* Data for this exercise
--- START ---

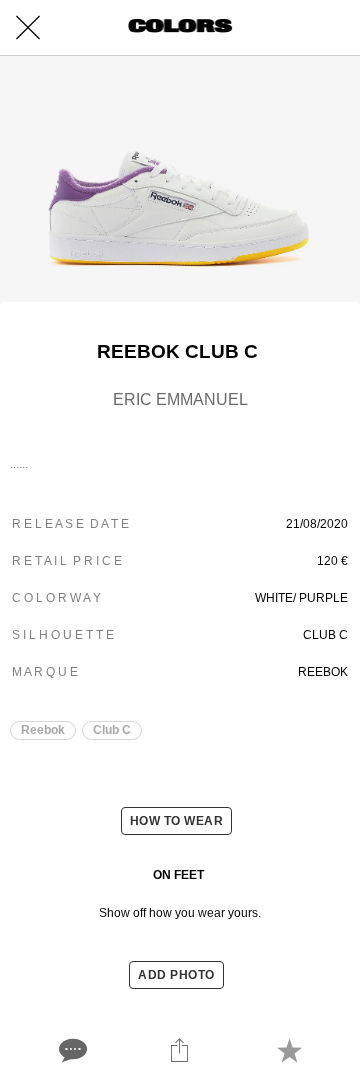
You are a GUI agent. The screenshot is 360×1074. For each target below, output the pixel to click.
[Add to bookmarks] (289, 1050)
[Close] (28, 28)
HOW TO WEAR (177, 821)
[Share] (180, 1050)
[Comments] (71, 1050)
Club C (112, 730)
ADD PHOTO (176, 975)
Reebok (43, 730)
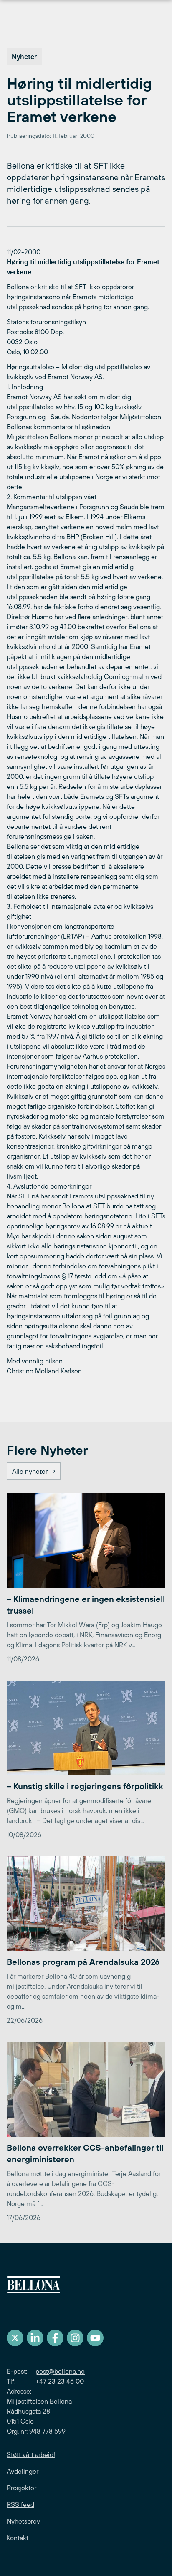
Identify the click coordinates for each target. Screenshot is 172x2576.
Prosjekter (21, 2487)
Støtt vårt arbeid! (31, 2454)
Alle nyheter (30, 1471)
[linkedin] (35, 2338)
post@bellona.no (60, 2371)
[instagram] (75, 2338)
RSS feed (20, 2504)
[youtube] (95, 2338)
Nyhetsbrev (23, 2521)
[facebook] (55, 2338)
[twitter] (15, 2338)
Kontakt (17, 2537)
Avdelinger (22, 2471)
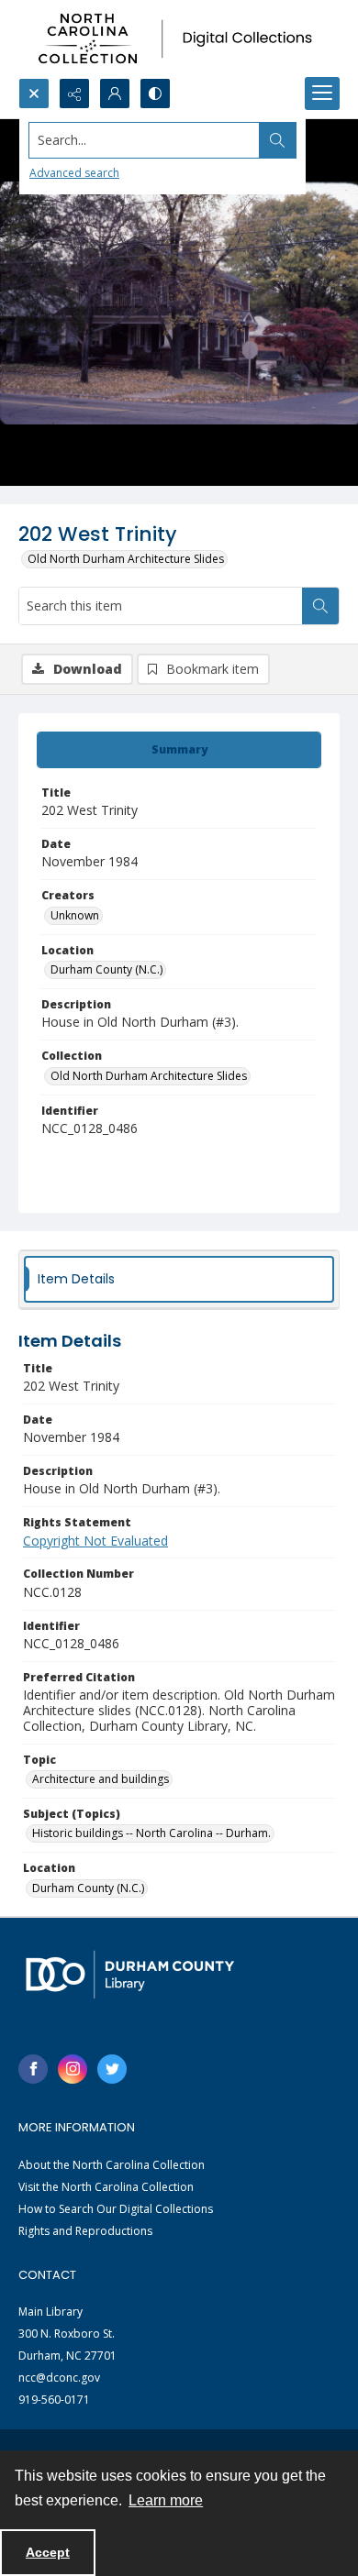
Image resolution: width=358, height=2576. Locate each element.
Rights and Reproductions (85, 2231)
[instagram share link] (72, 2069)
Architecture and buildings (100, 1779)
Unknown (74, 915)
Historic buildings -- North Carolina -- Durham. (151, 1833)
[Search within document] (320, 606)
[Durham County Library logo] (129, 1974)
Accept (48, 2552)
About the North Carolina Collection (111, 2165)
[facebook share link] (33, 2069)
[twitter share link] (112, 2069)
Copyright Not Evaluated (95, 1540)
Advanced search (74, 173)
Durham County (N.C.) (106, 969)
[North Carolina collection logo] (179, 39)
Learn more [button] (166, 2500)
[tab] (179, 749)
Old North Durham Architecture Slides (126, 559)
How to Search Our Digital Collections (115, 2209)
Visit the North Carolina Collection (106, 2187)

--- END ---
--- START ---

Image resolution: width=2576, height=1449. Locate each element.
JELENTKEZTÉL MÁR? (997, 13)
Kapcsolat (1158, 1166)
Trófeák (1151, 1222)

--- END ---

* Aim of the exercise
Could you copy each line from the listing that has the word "Durham" in it?

* Finished task
Historic buildings -- North Carolina -- Durham. (151, 1833)
[Durham County Library logo] (129, 1974)
Durham County (N.C.) (106, 969)
Old North Durham Architecture Slides (126, 559)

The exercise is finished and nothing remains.